Saturday, May 19, 2012

Church faced substantial burden

In an interesting case from the Northern District of Illinois, a federal district court has ruled that there was sufficient proof of a substantial burden under the federal RLUIPA to send a church’s claim of religious discrimination to a jury.

In Liberty Temple Church v Town of Bolingbrook, 2012 WL 1230728 (N.D. Ill. 4/12/2012), the facts do seem somewhat egregious. First, when the church inquired about the possibility of renting not just at one location but at a second location as well, the owner of the property was skeptical that the local mayor would permit a church not only at that location, but anywhere in the town. Allegedly, the mayor made similar statements directly to members of the church itself.

In addition, at least at the second location, the church had already consulted be published documents constituting the town’s zoning regulations, and had determined that they were in an area zoned for religious land uses. However, when they apply for a permit, the town turn down the application based on its claimed that the maps were in effect erroneous.
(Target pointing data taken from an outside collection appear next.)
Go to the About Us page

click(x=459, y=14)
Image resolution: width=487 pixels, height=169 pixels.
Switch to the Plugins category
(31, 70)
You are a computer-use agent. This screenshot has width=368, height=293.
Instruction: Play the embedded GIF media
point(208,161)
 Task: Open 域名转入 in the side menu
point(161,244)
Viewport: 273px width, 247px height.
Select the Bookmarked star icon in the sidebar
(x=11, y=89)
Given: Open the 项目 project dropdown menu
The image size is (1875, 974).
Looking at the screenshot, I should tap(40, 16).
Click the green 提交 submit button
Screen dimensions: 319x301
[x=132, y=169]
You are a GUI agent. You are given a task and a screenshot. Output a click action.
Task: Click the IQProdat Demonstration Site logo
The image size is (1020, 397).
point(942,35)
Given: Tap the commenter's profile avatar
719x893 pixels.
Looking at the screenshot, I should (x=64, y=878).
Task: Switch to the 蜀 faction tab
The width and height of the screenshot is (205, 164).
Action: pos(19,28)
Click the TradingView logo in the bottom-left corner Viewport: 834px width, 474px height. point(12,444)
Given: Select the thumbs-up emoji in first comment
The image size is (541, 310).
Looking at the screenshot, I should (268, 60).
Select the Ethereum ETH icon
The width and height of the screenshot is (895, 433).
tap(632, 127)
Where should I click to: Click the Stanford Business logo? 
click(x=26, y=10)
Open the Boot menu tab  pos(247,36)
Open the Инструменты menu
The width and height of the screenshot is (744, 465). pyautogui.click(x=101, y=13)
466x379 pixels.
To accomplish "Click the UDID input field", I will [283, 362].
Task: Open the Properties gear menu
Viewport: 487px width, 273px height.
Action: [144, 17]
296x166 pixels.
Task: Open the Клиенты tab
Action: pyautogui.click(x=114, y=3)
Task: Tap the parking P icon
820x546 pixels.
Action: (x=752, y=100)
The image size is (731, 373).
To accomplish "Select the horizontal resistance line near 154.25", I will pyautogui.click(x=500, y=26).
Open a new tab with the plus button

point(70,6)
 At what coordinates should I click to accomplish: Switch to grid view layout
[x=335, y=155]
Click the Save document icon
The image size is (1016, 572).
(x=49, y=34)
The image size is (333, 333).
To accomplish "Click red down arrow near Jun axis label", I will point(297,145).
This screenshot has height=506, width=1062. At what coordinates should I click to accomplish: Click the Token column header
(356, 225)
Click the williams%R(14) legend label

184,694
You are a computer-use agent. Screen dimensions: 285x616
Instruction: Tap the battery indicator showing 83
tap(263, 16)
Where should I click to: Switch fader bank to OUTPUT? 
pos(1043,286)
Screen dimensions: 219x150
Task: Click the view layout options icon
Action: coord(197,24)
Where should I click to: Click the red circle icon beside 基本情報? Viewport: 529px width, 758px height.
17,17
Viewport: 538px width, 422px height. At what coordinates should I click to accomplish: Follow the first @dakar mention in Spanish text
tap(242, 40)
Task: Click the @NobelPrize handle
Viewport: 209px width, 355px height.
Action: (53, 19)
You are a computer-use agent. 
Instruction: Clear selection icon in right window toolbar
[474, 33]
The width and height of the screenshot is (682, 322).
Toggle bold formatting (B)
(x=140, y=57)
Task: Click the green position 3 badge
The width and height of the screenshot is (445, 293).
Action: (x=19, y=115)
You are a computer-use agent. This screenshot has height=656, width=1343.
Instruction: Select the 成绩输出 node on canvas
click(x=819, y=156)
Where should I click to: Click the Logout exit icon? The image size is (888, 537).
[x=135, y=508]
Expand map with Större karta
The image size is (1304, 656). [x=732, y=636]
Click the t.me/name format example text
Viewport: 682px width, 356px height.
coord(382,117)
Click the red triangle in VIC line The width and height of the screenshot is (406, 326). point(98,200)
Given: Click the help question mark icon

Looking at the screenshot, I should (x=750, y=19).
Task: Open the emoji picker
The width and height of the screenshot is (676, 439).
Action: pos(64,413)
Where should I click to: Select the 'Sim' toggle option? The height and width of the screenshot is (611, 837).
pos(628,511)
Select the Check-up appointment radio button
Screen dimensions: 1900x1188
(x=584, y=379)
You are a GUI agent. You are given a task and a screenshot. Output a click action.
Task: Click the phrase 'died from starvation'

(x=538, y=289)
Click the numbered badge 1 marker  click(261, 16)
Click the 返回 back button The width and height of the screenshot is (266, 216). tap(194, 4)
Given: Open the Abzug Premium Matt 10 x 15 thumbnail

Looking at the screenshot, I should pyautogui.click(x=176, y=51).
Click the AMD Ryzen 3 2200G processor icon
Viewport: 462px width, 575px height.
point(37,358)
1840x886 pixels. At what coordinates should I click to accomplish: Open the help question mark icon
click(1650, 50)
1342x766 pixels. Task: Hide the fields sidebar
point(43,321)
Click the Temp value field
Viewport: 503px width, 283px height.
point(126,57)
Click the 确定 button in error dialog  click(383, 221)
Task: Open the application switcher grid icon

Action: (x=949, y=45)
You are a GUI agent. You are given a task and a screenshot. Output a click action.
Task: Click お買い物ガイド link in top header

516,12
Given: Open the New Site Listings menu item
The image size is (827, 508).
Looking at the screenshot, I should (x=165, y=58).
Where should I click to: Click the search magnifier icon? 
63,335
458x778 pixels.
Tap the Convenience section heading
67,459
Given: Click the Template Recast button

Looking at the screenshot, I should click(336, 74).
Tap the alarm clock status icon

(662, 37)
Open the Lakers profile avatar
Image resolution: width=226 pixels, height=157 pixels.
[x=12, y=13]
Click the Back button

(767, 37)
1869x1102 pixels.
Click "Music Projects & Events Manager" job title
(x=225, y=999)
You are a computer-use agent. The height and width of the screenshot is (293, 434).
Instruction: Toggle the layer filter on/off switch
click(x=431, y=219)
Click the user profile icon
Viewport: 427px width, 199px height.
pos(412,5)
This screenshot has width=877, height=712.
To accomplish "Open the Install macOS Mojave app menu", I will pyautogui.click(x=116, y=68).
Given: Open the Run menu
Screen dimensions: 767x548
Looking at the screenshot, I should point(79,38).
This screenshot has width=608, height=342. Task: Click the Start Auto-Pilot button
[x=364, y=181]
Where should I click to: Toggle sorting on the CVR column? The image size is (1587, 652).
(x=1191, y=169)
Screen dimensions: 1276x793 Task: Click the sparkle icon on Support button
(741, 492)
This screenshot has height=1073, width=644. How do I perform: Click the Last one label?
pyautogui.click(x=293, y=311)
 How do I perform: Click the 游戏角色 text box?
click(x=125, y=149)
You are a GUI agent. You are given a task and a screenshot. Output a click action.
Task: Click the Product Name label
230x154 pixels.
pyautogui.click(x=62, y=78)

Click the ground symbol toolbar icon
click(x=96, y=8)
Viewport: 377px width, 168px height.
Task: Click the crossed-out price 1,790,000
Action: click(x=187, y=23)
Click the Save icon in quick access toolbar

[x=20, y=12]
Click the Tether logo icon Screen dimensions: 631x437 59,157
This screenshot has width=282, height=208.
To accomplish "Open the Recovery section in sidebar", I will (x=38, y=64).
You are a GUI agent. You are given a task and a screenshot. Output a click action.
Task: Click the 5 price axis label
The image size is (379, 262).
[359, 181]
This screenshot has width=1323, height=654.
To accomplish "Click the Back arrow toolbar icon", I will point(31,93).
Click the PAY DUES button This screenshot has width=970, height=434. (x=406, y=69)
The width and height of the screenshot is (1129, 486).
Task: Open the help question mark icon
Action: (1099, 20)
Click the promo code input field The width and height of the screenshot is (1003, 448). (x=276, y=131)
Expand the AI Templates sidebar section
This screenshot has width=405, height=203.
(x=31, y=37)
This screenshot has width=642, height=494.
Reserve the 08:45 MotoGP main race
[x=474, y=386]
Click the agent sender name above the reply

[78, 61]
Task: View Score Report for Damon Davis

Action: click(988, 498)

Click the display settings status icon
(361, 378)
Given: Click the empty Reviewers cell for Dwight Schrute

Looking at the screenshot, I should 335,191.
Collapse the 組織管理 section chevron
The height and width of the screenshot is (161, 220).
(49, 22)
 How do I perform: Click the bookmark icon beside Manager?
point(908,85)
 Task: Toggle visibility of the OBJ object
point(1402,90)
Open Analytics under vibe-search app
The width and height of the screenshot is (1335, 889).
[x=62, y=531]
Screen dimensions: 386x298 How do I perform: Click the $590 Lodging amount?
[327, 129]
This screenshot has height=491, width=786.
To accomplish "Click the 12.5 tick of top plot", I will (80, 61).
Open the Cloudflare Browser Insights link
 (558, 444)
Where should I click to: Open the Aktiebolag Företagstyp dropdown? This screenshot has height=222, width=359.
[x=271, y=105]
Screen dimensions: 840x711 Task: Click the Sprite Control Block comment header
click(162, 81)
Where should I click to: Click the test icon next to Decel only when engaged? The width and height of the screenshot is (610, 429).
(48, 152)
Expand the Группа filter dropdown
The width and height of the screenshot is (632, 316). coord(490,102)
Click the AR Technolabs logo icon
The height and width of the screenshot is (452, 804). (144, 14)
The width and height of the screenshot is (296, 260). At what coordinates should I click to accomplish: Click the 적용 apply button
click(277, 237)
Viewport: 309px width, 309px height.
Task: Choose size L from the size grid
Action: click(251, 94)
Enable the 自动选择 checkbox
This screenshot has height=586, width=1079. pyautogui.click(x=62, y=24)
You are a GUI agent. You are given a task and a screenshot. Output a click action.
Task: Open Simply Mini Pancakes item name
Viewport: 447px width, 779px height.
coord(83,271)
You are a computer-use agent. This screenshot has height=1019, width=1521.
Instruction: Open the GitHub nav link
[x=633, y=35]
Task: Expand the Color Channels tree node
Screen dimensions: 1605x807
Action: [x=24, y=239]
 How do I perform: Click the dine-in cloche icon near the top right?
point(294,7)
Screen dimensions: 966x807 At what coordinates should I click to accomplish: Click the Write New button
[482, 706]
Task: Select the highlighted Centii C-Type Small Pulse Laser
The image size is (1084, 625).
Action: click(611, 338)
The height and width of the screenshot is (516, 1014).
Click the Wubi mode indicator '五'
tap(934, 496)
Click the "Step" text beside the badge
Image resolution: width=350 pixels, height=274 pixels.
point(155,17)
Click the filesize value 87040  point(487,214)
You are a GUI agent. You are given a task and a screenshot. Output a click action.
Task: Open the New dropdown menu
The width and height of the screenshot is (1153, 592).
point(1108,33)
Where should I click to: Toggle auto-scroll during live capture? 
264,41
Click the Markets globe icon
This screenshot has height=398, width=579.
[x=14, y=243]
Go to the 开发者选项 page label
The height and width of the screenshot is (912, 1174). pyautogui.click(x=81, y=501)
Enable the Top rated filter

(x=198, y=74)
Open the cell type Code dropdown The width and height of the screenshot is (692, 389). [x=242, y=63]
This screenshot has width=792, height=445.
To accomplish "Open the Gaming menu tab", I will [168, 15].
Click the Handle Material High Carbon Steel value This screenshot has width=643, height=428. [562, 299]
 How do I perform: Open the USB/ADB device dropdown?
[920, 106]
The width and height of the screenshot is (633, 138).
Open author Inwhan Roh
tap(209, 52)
The court relying on several Seventh Circuit decisions concluded:
Based on the Village's own published map and zoning ordinance, a jury could reasonably find that the church reasonably believed a SUP was not legally needed. Moreover, based upon Mayor Claar's representation on February 28, 2011 to Plaintiff's attorney, a jury could construe it as a definitive pre-emptive denial of any SUP Plaintiff might have filed. Therefore, Plaintiff was not obligated to go bang its head against a wall and apply for a permit it was told it would never get. In respect to the SUP, this case is almost a fact-for-fact parallel of the World Outreach case.
The town’s motion for summary judgment was denied, and the case is going to a jury.

Remember, that under the Tennessee Religious Freedom Restoration Act, Tenn. Code Ann. §4-1-407, the standard for proving a substantial burden is significantly less than it is under the federal act. As a result, certainly the comments of the mayor alone would have doomed the town's case here in Tennessee.